▸ WORK TASK: In the entries below, find the line with "The width and" and the line with "The height and". Reproduce those two lines and every line between them exactly, and nothing more.

▸ DATA PROVIDED:
■ ■ ■ ■
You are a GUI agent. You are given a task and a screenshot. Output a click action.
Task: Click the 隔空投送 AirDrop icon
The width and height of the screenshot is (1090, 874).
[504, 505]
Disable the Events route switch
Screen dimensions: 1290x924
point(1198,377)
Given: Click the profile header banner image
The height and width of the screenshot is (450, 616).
■ ■ ■ ■
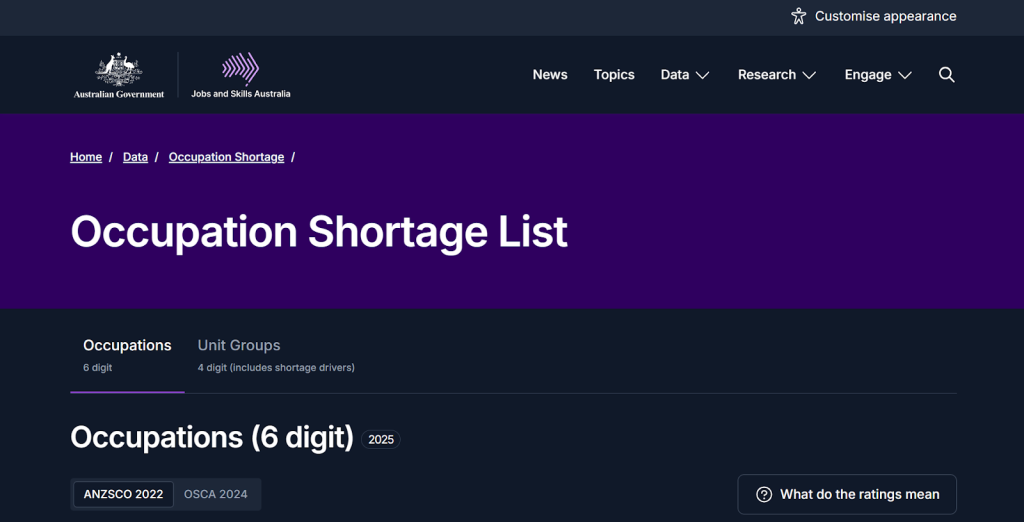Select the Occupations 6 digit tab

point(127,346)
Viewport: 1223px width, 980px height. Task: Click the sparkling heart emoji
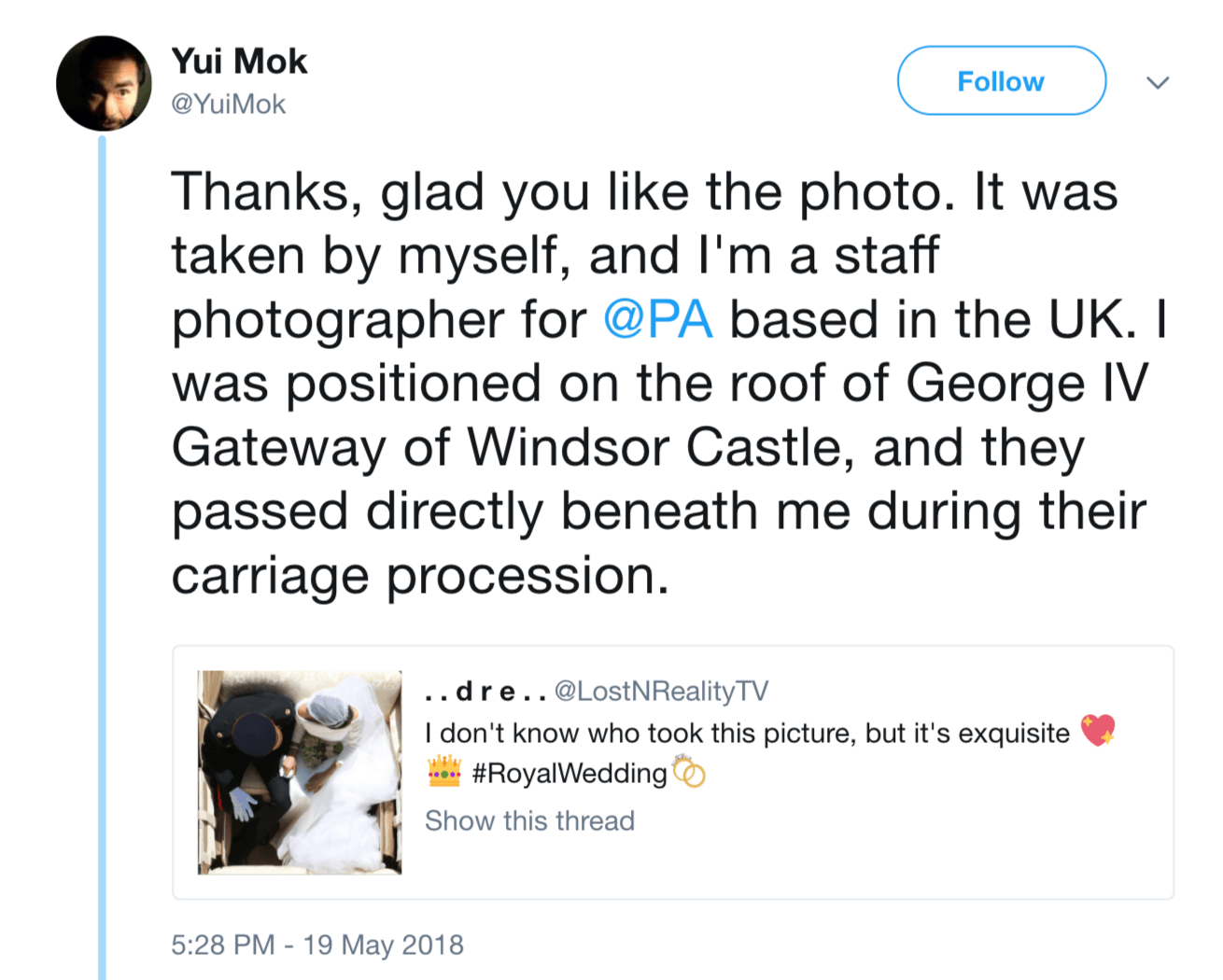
■ ■ ■ ■
▸ FINAL ANSWER:
The width and height of the screenshot is (1090, 874).
[504, 505]
Disable the Events route switch
Screen dimensions: 1290x924
point(1198,377)
Given: Click the profile header banner image
The height and width of the screenshot is (450, 616).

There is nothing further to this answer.